Begin | Landkaartje | Vervolg
Geplaatst op 2015-01-24, in Kunstmatig, PEN-matig, Zwerfmatig-14 en getagd als Coswig, e-Toren, Elbe, Fietshekje, Fietsparkeren, GER-ST, Luther, Mural, Poortje, Raadhuis, Unesco, Wittenberg, Zerbst. Markeer de permalink als favoriet. 3 reacties.
Wittenberg is niet geheel zonder universiteit: de universiteit van Halle heeft er een flinke dependance. Het geheel heet: Martin-Luther-Universität Halle-Wittenberg.
@Emigrant: Het was me niet opgevallen. Via hun website kan ik niet vinden welk deel in Wittenberg is. Via een Campus-website van Wittenberg lees ik dat er het HoF (Institut für Hochschulforschung) en een instituut voor spraak in de binnenstad zitten op plekken waar ik langs ben gekomen. Ik schat dat het om 230 tot hooguit 460 van de 23.000 studenten gaat, waarvan dus bijna alles in Halle zit. Maar helaas zulke cijfers kan ik niet terug vinden.
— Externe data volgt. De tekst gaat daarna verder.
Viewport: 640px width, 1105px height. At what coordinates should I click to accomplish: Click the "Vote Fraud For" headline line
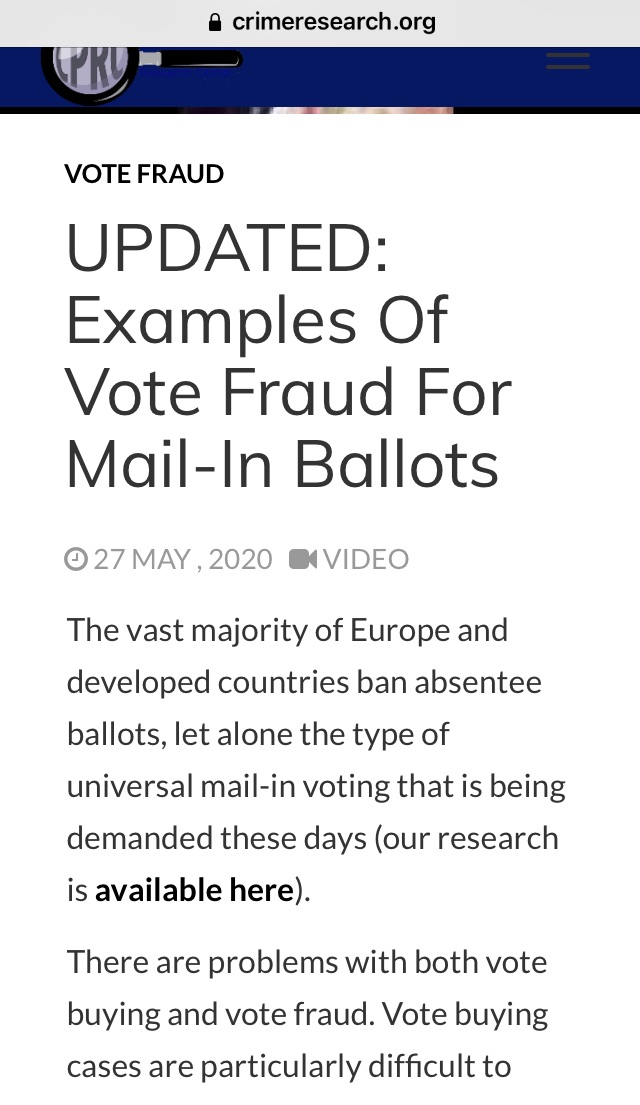289,392
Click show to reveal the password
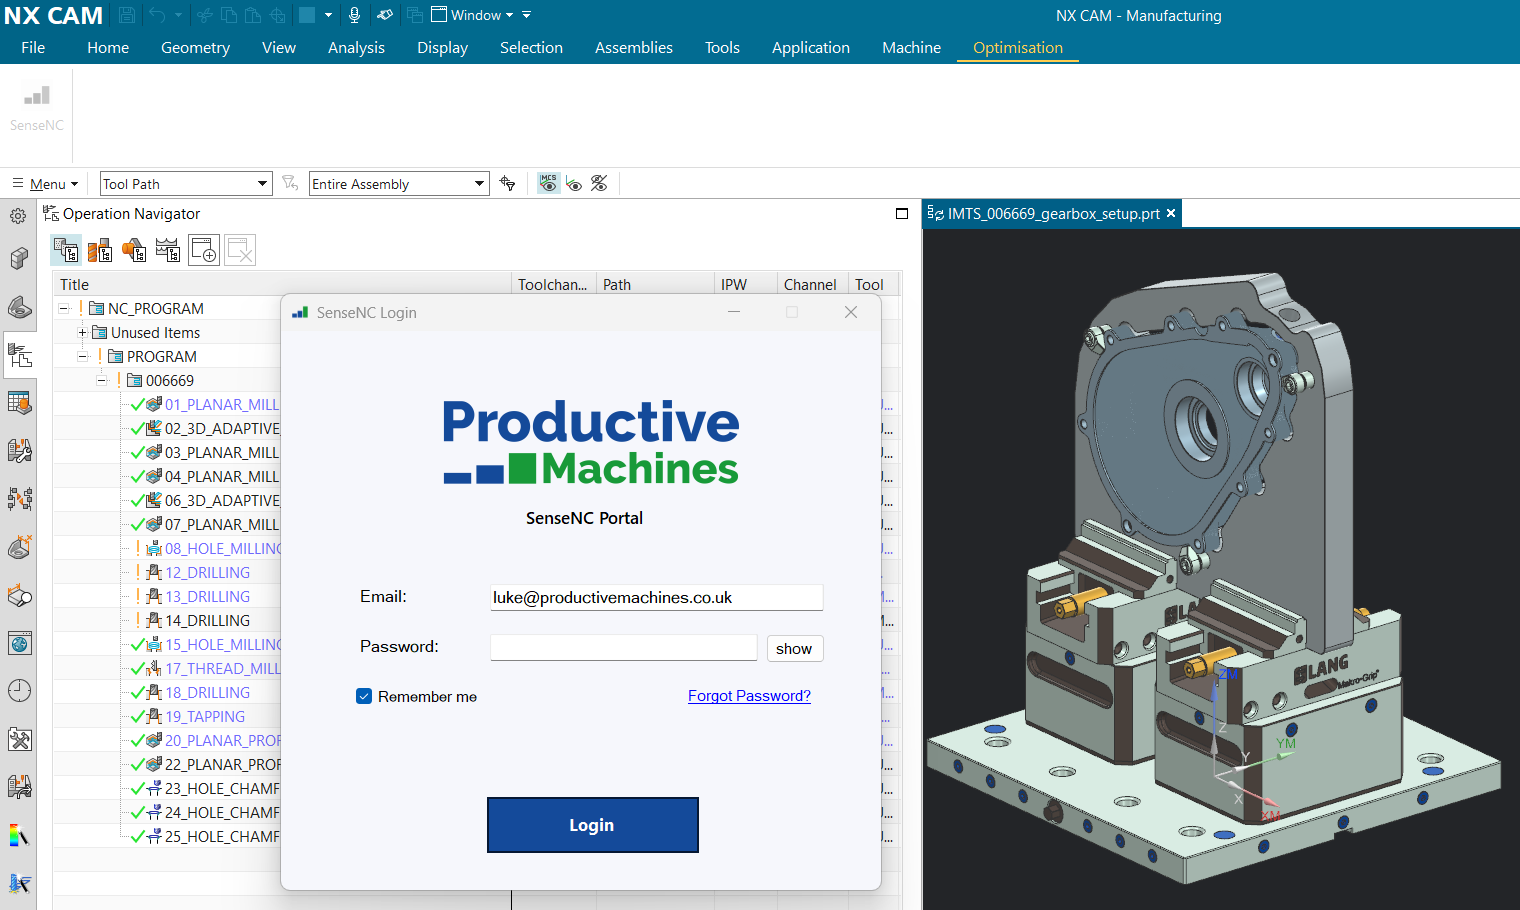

Dat valt me overigens vaker op. Ik ben ook wel eens bezig geweest met de vraag hoe de studenten van het Horizoncollege over Alkmaar, Heerhugowaard en nog wat andere plaatsen zijn verdeeld. Zou zoiets ‘klassified’ zijn? ;-)
In Wittenberg zitten overigens veel (technische) vervolgopleidingen die niet aan de Uni-Halle-Wittenberg verbonden zijn.
Dat trafohuisje is wel uitzonderlijk goed bewaard gebleven. Lijkt me heel erg oud te zijn. Trouwens de muurschilderingen kunnen me ook wel bevallen. Dat deden ze vroeger ook om reclame te maken.